(Collection entries)
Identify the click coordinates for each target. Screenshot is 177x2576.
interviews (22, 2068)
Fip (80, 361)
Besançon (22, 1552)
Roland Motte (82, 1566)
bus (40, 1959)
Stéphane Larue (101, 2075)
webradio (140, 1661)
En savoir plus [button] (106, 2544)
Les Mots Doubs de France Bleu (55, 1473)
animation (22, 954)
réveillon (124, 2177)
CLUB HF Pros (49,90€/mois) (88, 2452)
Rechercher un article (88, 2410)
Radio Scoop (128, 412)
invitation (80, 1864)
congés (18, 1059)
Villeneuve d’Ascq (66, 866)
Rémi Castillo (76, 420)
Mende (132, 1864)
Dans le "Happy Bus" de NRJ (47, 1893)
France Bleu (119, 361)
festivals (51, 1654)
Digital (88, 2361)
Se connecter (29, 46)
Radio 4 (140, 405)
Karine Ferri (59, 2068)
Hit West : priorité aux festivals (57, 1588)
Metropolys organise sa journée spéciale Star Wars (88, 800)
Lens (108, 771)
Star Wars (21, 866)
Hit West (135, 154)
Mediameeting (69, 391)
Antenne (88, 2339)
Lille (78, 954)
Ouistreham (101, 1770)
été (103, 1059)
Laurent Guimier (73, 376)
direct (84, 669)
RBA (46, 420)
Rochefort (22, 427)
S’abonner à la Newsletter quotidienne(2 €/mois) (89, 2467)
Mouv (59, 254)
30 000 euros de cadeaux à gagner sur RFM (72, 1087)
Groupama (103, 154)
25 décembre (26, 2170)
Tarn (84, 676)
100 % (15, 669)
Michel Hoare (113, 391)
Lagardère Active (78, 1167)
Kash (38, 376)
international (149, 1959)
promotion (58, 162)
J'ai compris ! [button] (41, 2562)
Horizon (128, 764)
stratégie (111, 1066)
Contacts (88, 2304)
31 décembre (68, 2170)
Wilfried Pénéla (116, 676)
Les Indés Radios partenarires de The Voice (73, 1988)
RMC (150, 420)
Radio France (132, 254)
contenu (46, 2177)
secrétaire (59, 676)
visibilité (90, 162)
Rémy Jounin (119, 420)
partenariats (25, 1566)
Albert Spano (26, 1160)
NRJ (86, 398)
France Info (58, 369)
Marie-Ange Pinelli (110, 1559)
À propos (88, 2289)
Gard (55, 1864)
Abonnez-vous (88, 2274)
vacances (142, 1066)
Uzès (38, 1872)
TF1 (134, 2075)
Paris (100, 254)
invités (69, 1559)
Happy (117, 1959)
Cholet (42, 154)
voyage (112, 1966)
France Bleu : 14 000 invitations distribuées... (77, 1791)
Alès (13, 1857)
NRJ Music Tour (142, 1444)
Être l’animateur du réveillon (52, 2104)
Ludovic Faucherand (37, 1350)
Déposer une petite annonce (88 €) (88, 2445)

• Problem statement: Nothing but an exact copy of the lines from the first one above through the line holding "Mende (132, 1864)" should be returned.

• Completed task:
Identify the click coordinates for each target. Screenshot is 177x2576.
interviews (22, 2068)
Fip (80, 361)
Besançon (22, 1552)
Roland Motte (82, 1566)
bus (40, 1959)
Stéphane Larue (101, 2075)
webradio (140, 1661)
En savoir plus [button] (106, 2544)
Les Mots Doubs de France Bleu (55, 1473)
animation (22, 954)
réveillon (124, 2177)
CLUB HF Pros (49,90€/mois) (88, 2452)
Rechercher un article (88, 2410)
Radio Scoop (128, 412)
invitation (80, 1864)
congés (18, 1059)
Villeneuve d’Ascq (66, 866)
Rémi Castillo (76, 420)
Mende (132, 1864)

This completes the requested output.